Investor presentations are a crucial aspect of securing funding for your business. However, if you want to sabotage your chances of success and ensure that investors run in the opposite direction, follow these tips on how to write a terrible investor presentation.

✅Tip 1: Use Complicated Jargon

Nothing says "I'm not sure what I'm talking about" like using complicated jargon that no one understands. Make sure to use as much technical terminology as possible, even if it doesn't make sense in the context of your presentation. This will confuse investors and make them doubt your credibility.

✅Tip 2: Don't Explain Your Business Model

Investors love to know how they will make money from their investments. To ensure that your investor presentation is terrible, avoid explaining your business model altogether. Leave them guessing about how your company plans to make money and how they will see a return on their investment.

✅Tip 3: Overestimate Your Market Size

Exaggerating the size of your market is a surefire way to make investors skeptical of your business. Make sure you use a top-down approach: “The market is HUGE and we only need 1% of the market”. This will show investors that you don't have a realistic understanding of your industry and the challenges you face.

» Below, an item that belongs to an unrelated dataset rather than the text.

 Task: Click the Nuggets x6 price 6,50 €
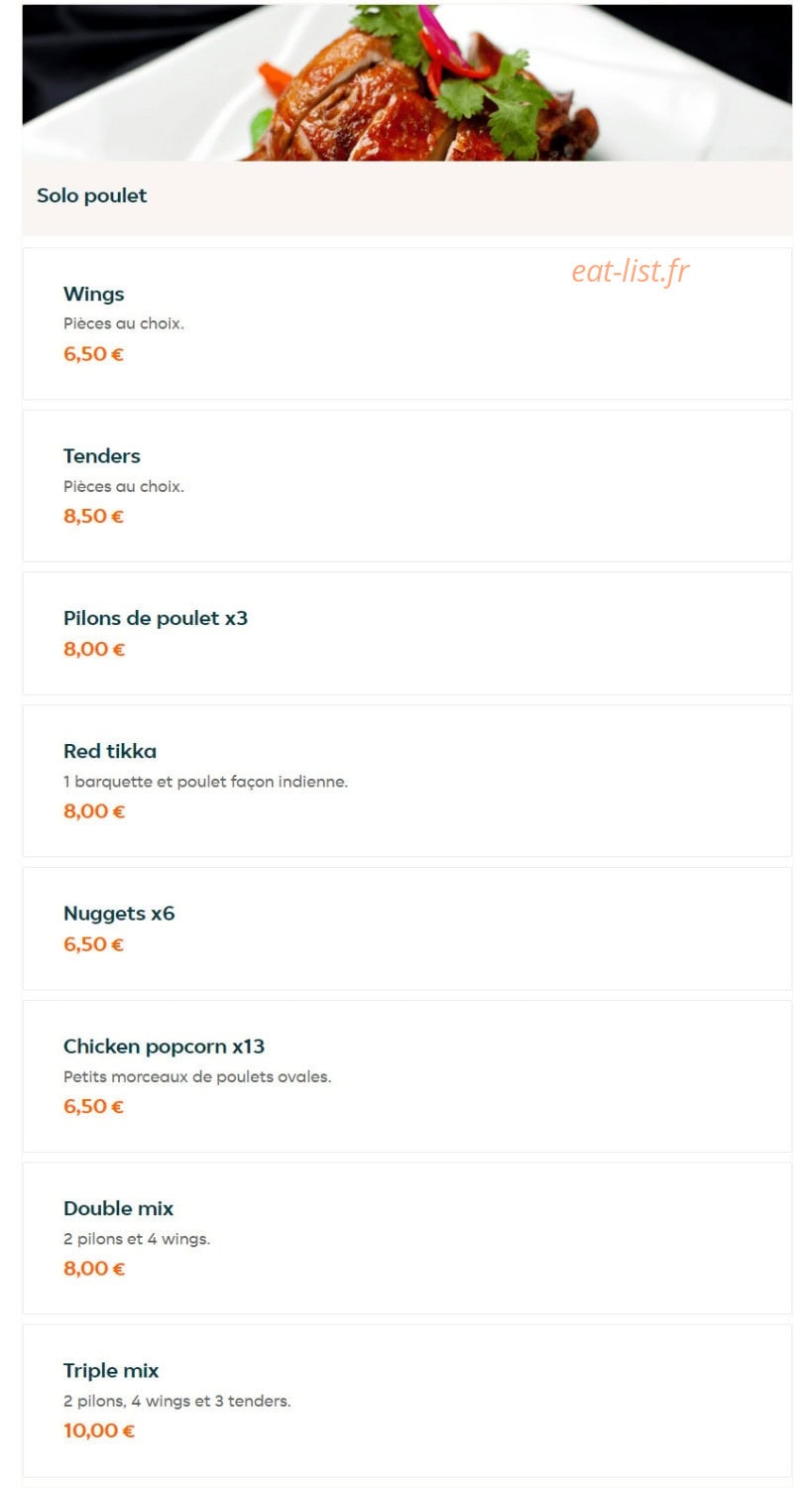click(x=93, y=944)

✅Tip 4: Don't Include Founder/market fit

Investors want to see why you can solve this problem better than 99% of other founders. So make sure you include nothing about how your personal and professional experiences led you to identify a key insight into this problem

✅Tip 5: Ignore competition

Don't let a competition slide. Ignore how your customers are actually solving the problem today. Assume you have no real competitors, and once your product launches, customers will naturally gravitate toward you.